Because they don’t know the details.

It was a long time ago and she had long wanted to forget. His eyes had been too cold that night, too mercenary when they looked at her naked skin and shy breasts. He had run his hand over her and it sounded like paper. He knew too much, his year on her made him too knowledgeable about things she had tried not to think of. Not even when it came to Xander.

But Warren, he had seen her. He had raised her hair from her shoulders one night after the Bronze and told her she was pretty and for a short time she was smitten with this man, at least her equal in intelligence and beyond her in years and worldliness. Warren could talk, he could always talk, and she felt, when he looked at her with those dark eyes, that she was the only thing he wanted to see. When he wrapped his arm around her, walking her home, she felt with some alarm but more arousal and deep, warm pleasure his hand on her waist, the pressure of his fingertips telling her that he liked his hand there, tucked into a curve of her femininity.
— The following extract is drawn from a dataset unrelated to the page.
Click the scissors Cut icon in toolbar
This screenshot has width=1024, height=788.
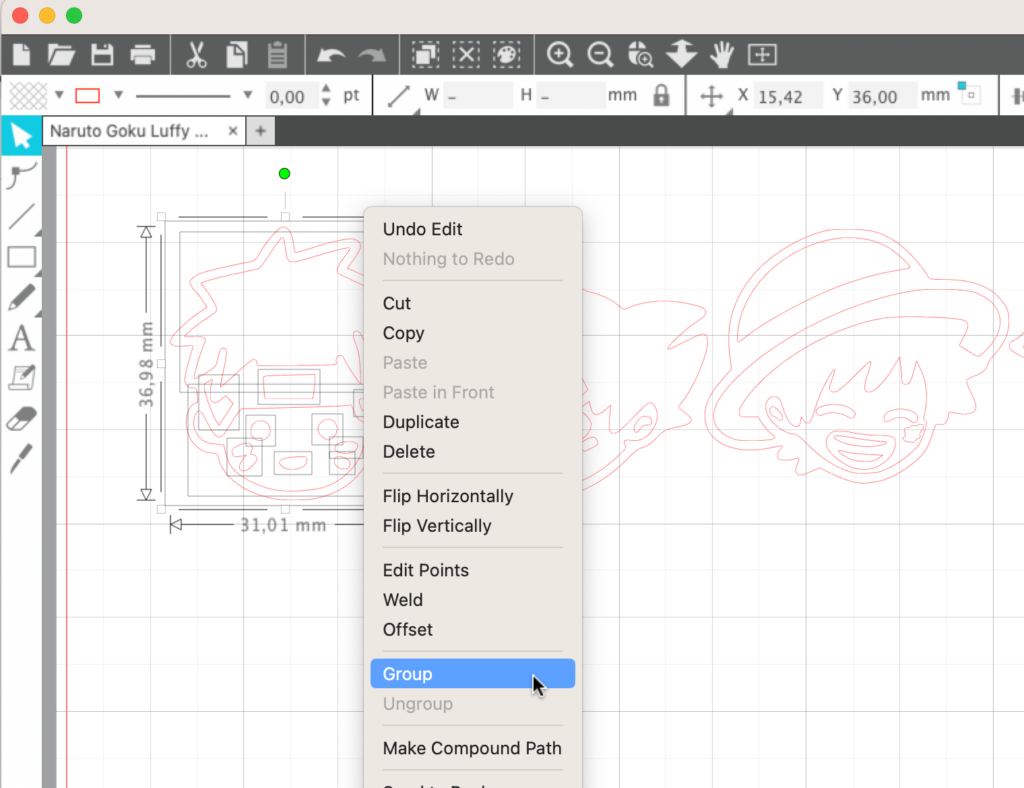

He made her feel seductive.

It hadn’t lasted long, just a few weeks of furtive kissing, of leaving Xander and Jesse at the pool table or dancing by the stage and beating a path for the door under the guise of a headache or homework or insane study that always passed the escape test with those two, because she was Willow, the quiet one, the one who spent too long with her books and not enough time shopping or pretending at the Bronze that soda was as fun as the other smells coming from the bar.
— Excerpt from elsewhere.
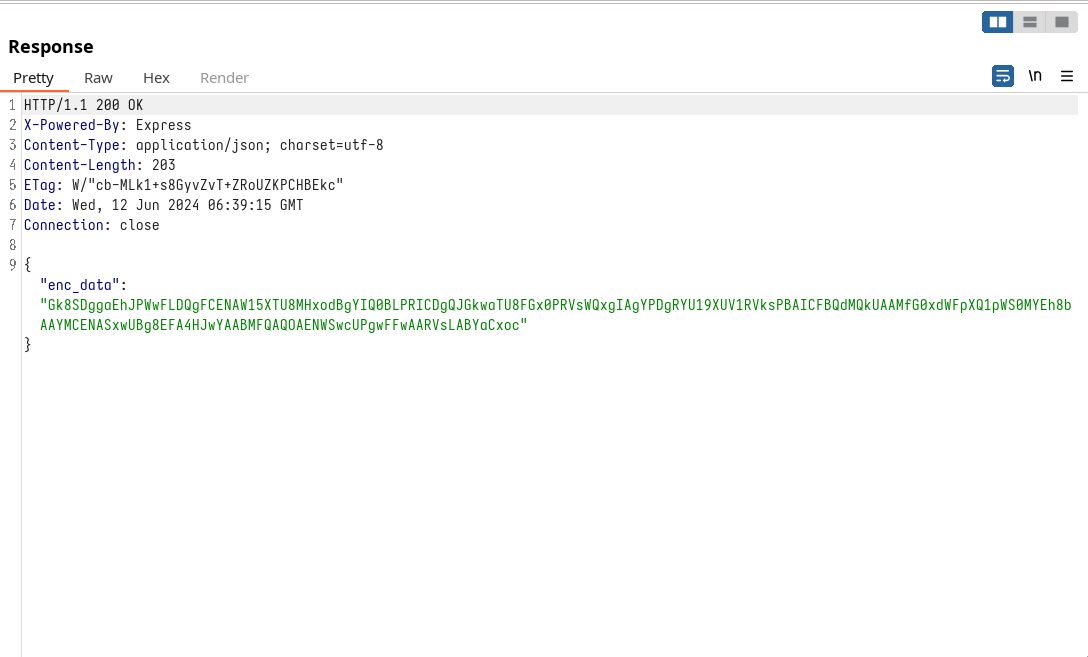Click the Response panel heading

[x=51, y=47]

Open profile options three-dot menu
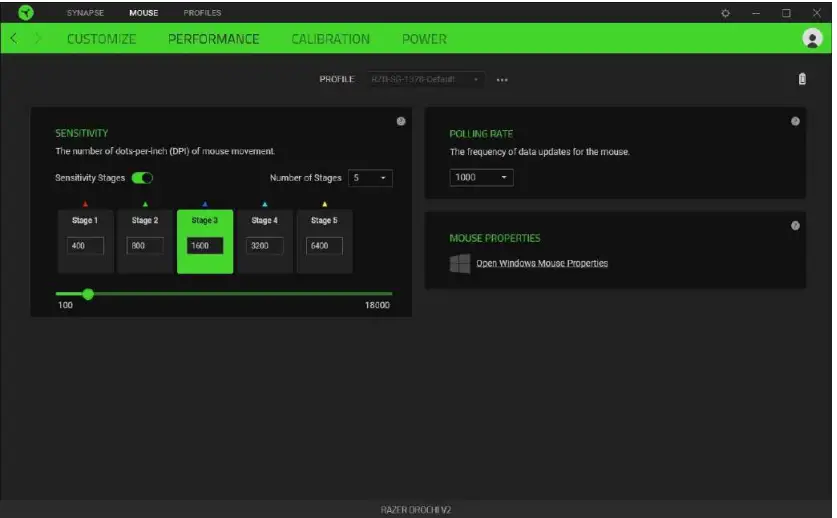click(502, 80)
She didn’t need the other things you could get at the Bronze. Warren was always waiting outside, a gleam in his eyes that she took for pleasure at seeing her. Maybe it was. When she recalled it now it was hard and frightening, a look perfectly moulded to fit the face that killed her lover.

Everyone said the bullet was a stray, a ricochet, a frantic shot behind him as he fled his own crime scene. She could not convince herself. Warren never used a weapon he didn’t know how to handle.
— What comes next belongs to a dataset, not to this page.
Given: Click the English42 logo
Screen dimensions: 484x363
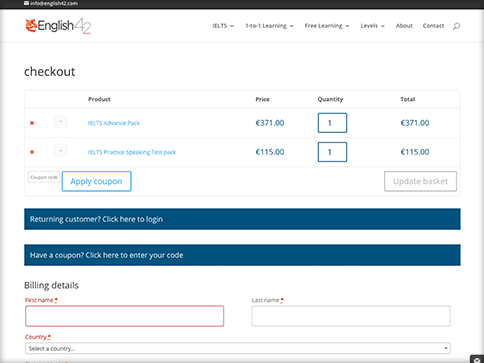Looking at the screenshot, I should point(58,26).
He knew how to handle her. He brushed the back of his fingers against her cheek and she leaned into his hand wanting more. He kissed her lightly, and it was she who opened her lips. Any invitation in this town is dangerous. His mouth was soft and hers was pliable and he taught her how to kiss with greed. His basement hummed under its breath because he never turned his computers off. A screensaver glowed palely in the eerie gloom, and he undressed her under its half light. Skin can only be white at times like this. His was ghostly and he was hairy, and she had never imagined liking that but she did. It was more proof of his adulthood while she tried to smooth out her virgin fumbling. She tried to imitate his suavity but it came out like immaturity. She felt exposed and amateur.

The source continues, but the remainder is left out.